● TASK REQUIREMENTS
Find the line that contains "This screenshot has height=900, width=1200.". Restate it and each following line exactly, through the end of the records.

Collected data entries
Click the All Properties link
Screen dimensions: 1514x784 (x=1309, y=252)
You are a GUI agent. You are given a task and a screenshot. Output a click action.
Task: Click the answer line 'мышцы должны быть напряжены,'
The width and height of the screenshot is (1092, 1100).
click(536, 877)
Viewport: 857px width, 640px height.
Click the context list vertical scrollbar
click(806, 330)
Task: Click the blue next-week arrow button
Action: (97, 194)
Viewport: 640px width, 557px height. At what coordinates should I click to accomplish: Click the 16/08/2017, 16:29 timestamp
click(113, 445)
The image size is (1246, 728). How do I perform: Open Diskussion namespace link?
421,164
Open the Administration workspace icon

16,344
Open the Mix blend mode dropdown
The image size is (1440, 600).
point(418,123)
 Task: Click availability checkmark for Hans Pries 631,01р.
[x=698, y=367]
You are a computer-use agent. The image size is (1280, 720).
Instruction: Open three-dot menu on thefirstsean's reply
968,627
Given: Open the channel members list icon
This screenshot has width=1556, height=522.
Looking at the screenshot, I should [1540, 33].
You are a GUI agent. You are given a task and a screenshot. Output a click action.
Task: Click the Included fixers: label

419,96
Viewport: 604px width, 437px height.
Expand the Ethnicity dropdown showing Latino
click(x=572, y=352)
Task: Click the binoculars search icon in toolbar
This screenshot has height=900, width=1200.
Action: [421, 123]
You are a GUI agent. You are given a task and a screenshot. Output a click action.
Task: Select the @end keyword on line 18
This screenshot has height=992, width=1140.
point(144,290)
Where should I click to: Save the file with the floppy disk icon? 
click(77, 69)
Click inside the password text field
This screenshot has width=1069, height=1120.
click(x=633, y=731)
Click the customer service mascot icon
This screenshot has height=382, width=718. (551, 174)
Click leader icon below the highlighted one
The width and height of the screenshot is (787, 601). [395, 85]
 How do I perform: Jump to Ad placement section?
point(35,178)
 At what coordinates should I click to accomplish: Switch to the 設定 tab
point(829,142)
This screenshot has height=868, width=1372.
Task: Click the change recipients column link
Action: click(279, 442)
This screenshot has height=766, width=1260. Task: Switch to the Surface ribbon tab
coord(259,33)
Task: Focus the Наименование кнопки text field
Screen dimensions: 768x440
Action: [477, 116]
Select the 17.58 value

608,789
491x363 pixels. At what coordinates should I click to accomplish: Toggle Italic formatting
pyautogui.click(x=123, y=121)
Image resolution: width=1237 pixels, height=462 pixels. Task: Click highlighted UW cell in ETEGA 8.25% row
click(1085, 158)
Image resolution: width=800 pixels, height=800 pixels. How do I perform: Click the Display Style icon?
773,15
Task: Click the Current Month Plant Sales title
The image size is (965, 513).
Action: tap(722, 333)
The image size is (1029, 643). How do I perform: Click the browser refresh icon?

● RESPONSE BELOW
This screenshot has height=900, width=1200.
Action: [421, 123]
You are a GUI agent. You are given a task and a screenshot. Output a click action.
Task: Select the @end keyword on line 18
This screenshot has height=992, width=1140.
point(144,290)
Where should I click to: Save the file with the floppy disk icon? 
click(77, 69)
Click inside the password text field
This screenshot has width=1069, height=1120.
click(x=633, y=731)
Click the customer service mascot icon
This screenshot has height=382, width=718. (551, 174)
Click leader icon below the highlighted one
The width and height of the screenshot is (787, 601). [395, 85]
 How do I perform: Jump to Ad placement section?
point(35,178)
 At what coordinates should I click to accomplish: Switch to the 設定 tab
point(829,142)
This screenshot has height=868, width=1372.
Task: Click the change recipients column link
Action: click(279, 442)
This screenshot has height=766, width=1260. Task: Switch to the Surface ribbon tab
coord(259,33)
Task: Focus the Наименование кнопки text field
Screen dimensions: 768x440
Action: [477, 116]
Select the 17.58 value

608,789
491x363 pixels. At what coordinates should I click to accomplish: Toggle Italic formatting
pyautogui.click(x=123, y=121)
Image resolution: width=1237 pixels, height=462 pixels. Task: Click highlighted UW cell in ETEGA 8.25% row
click(1085, 158)
Image resolution: width=800 pixels, height=800 pixels. How do I perform: Click the Display Style icon?
773,15
Task: Click the Current Month Plant Sales title
The image size is (965, 513).
Action: tap(722, 333)
The image size is (1029, 643). How do I perform: Click the browser refresh icon?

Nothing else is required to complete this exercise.